> [EXERCISE PROMPT]
One number is all that is asked for: the number of lines below that hold the string "Task".

Saved entries
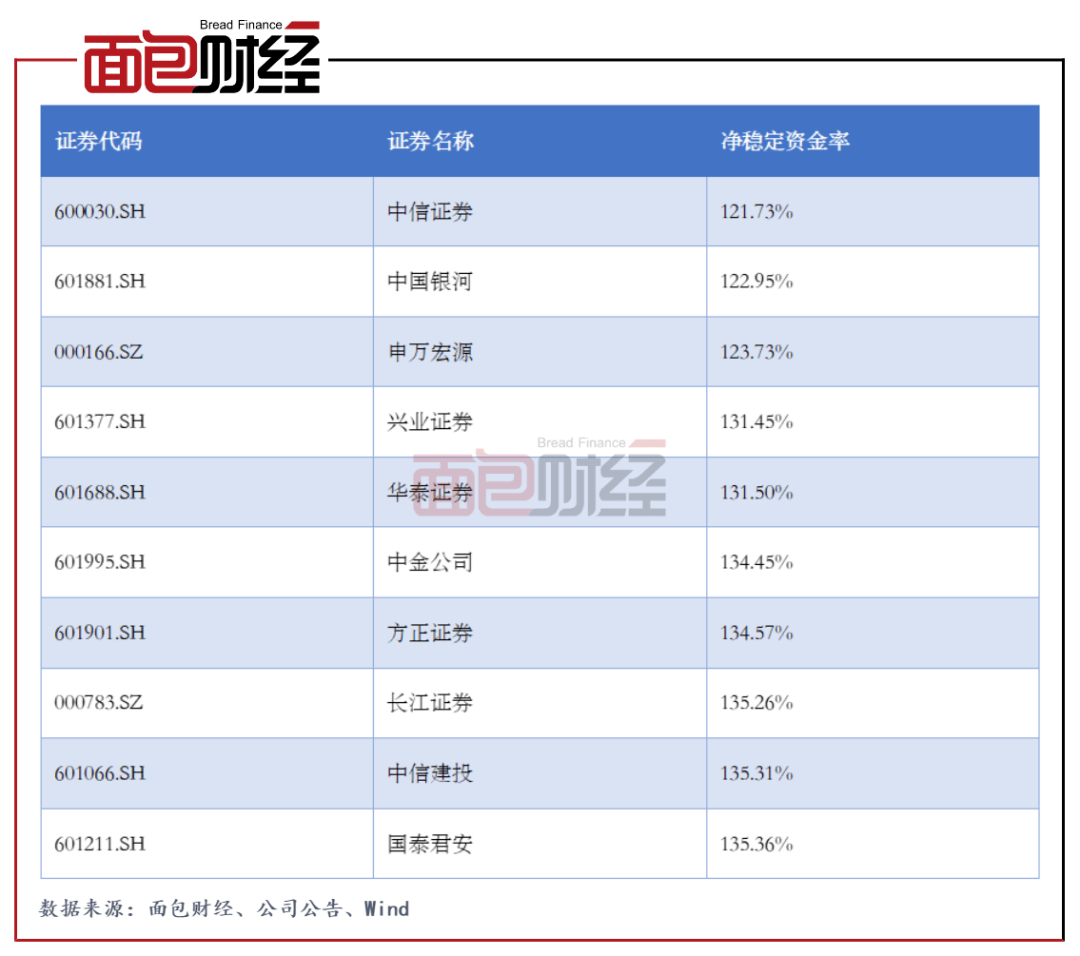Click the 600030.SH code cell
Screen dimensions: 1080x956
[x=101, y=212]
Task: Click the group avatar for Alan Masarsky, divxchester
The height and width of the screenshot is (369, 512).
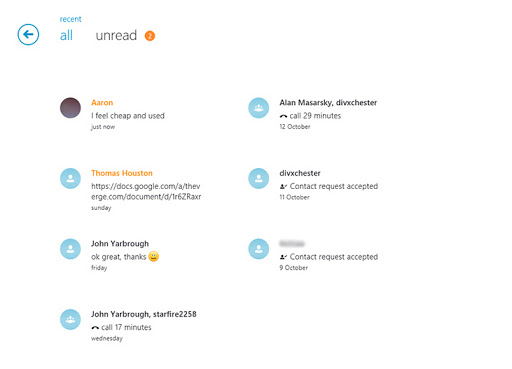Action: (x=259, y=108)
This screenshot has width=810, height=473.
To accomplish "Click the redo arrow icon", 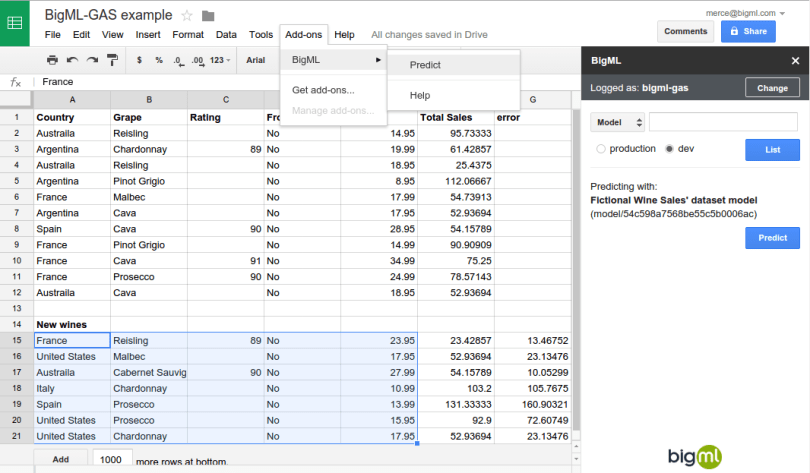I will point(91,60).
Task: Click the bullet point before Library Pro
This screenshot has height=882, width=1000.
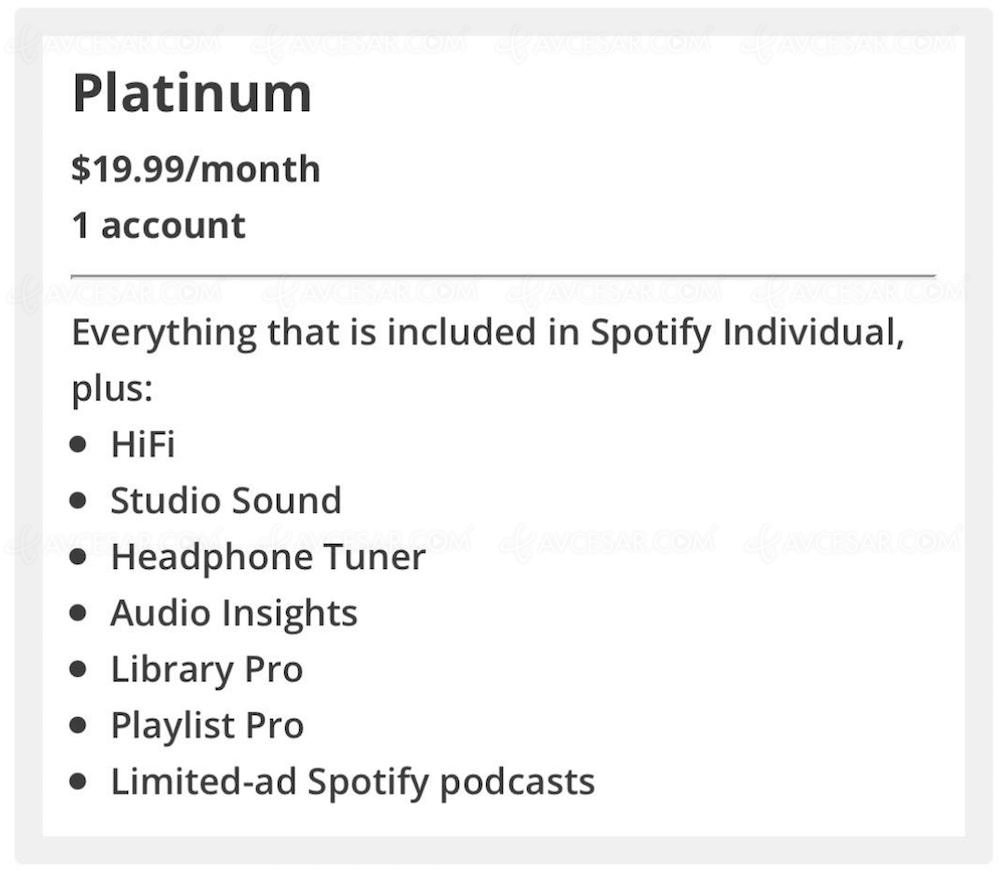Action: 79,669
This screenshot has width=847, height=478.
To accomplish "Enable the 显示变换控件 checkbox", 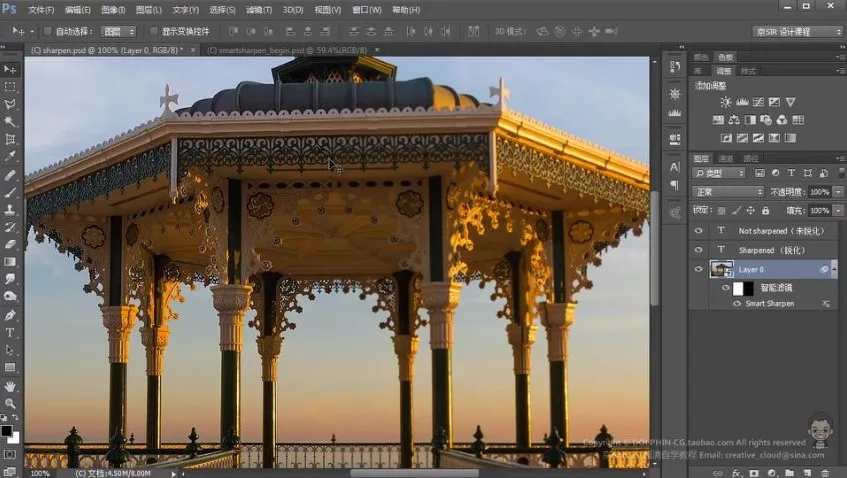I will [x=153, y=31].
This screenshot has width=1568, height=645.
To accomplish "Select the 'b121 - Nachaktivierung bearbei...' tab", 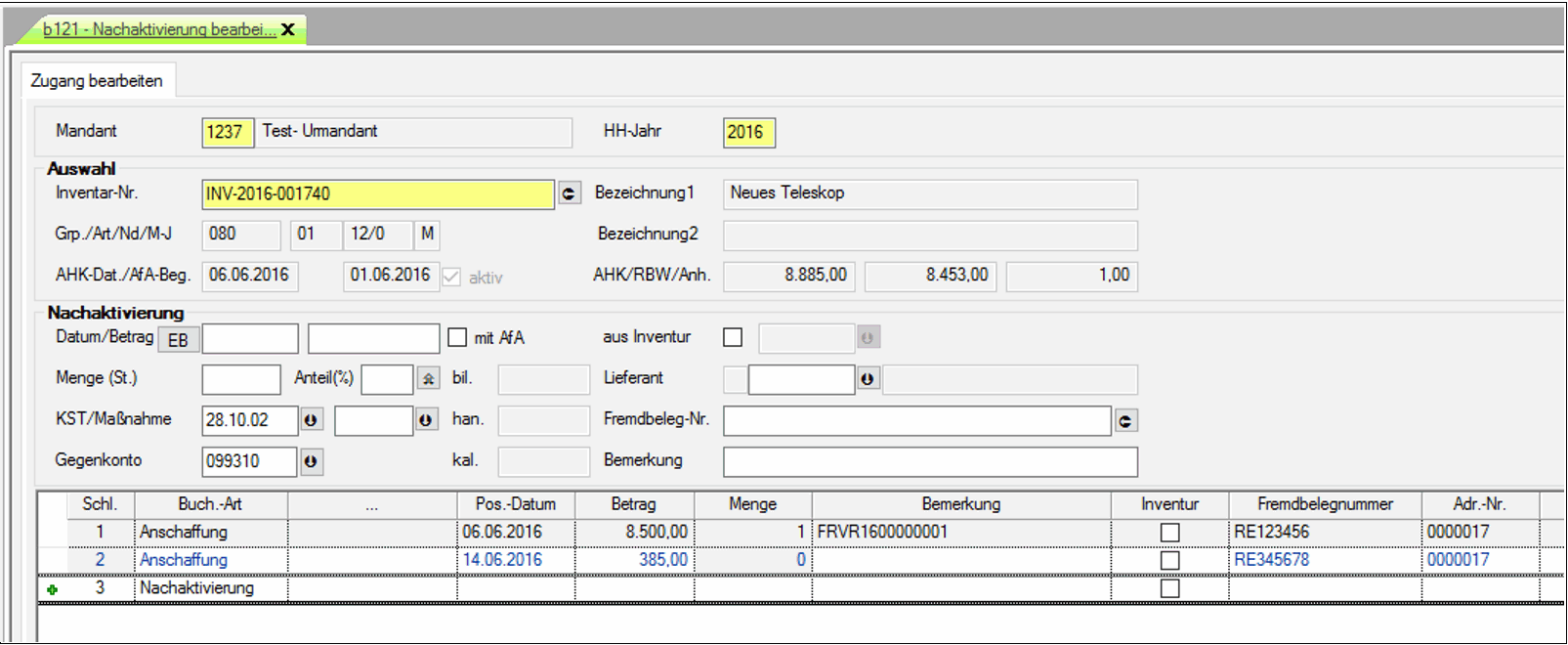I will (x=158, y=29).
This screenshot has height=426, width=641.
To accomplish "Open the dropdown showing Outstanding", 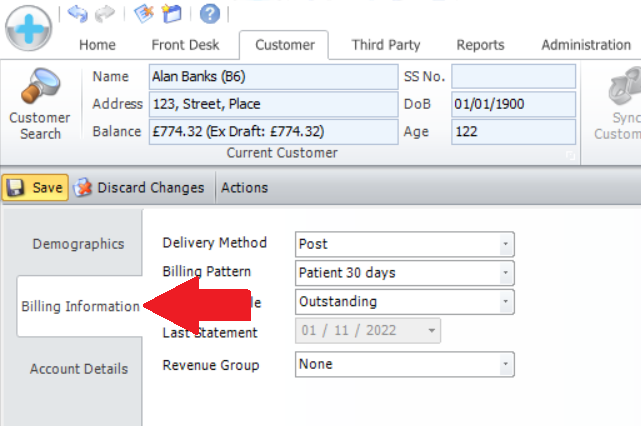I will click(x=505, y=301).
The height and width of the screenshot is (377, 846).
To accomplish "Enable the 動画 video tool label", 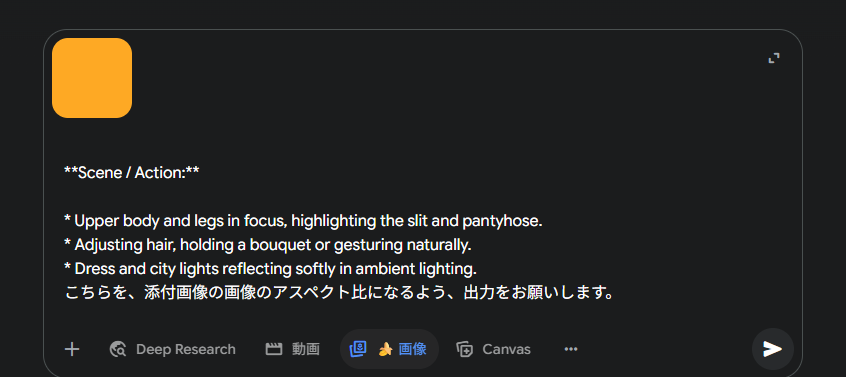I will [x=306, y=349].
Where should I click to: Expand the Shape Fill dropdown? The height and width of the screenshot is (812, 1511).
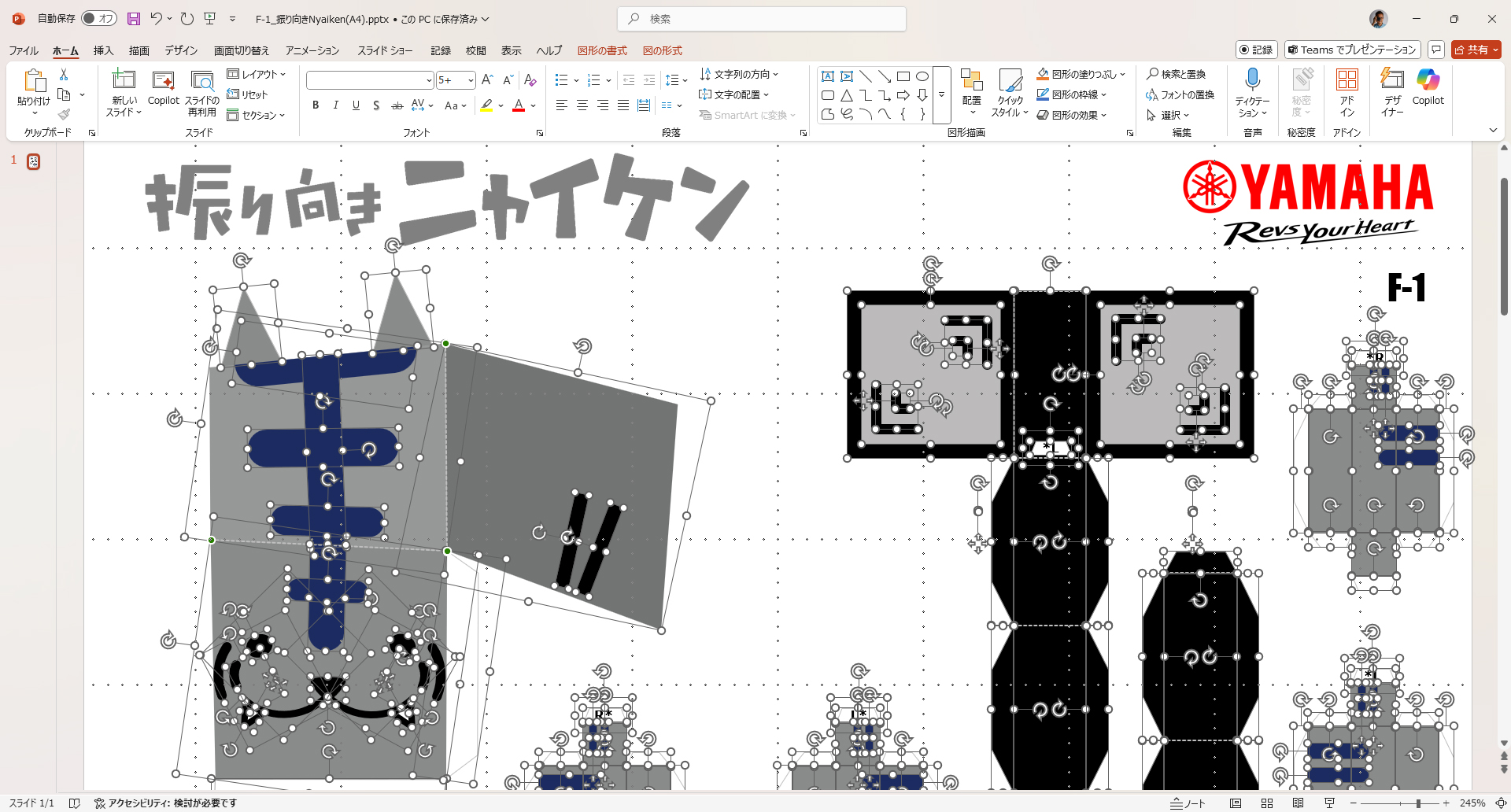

> [EXERCISE OUTPUT]
2